**Instructions to follow**: Quote, exactly, the line holding "1316x912 pixels." and all lines after it to the end of the records below. Exclude pictures.

==== Extracted records ====

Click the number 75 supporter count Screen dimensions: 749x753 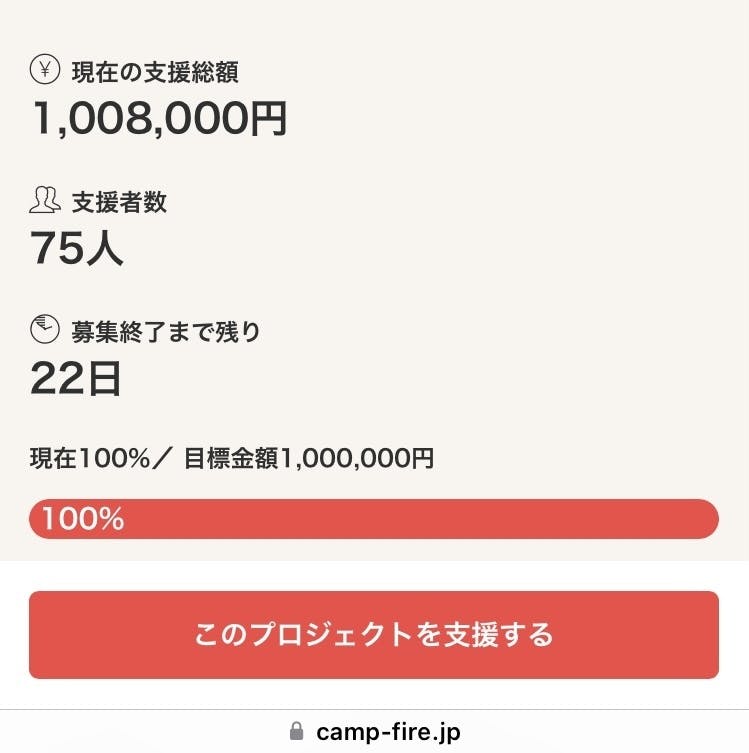click(55, 248)
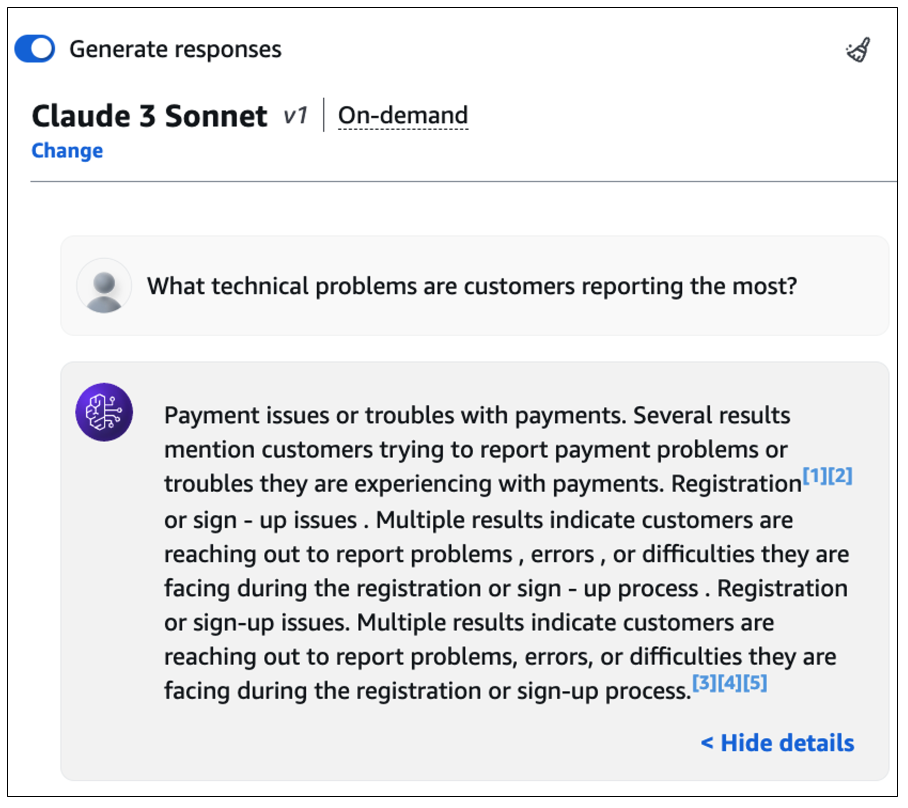Click the final "sign-up process." response line
The image size is (908, 808).
click(x=427, y=691)
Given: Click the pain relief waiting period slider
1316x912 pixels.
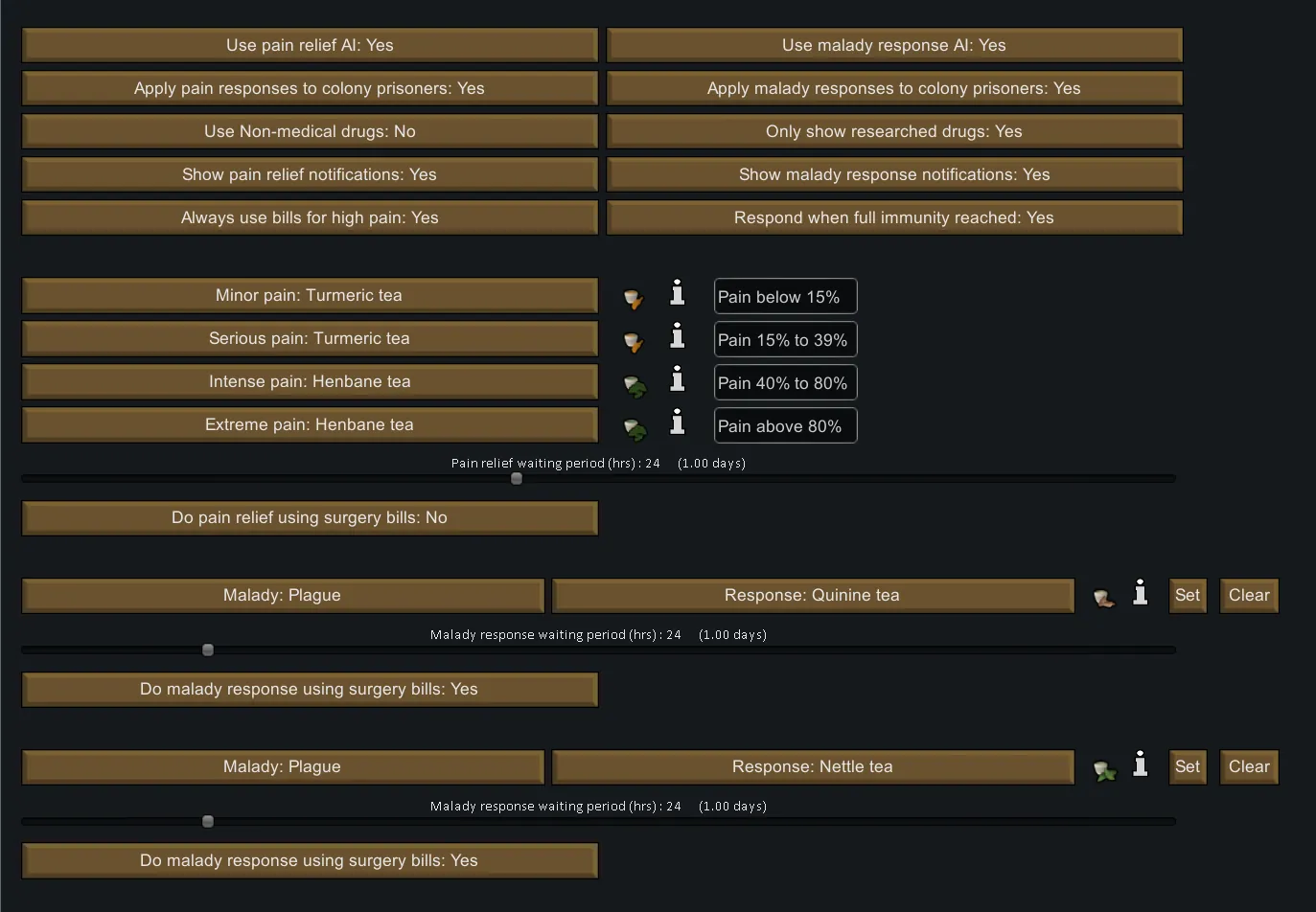Looking at the screenshot, I should pos(517,478).
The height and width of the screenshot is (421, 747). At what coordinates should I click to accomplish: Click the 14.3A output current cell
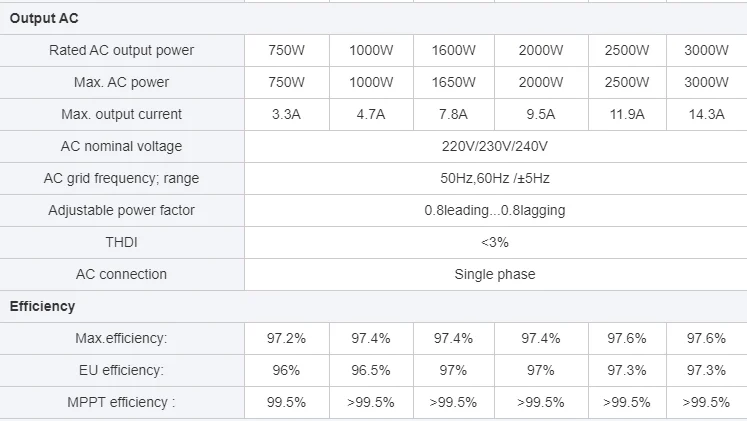pos(706,114)
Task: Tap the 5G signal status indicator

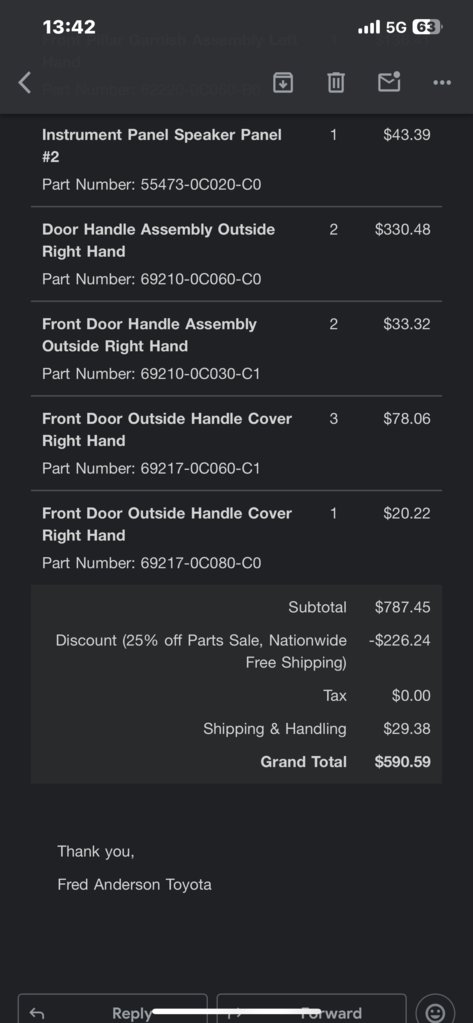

====

**Answer for this exercise**:
1316x912 pixels.
Looking at the screenshot, I should pos(517,478).
The height and width of the screenshot is (421, 747). At what coordinates should I click to accomplish: Click the 14.3A output current cell
pos(706,114)
Task: Tap the 5G signal status indicator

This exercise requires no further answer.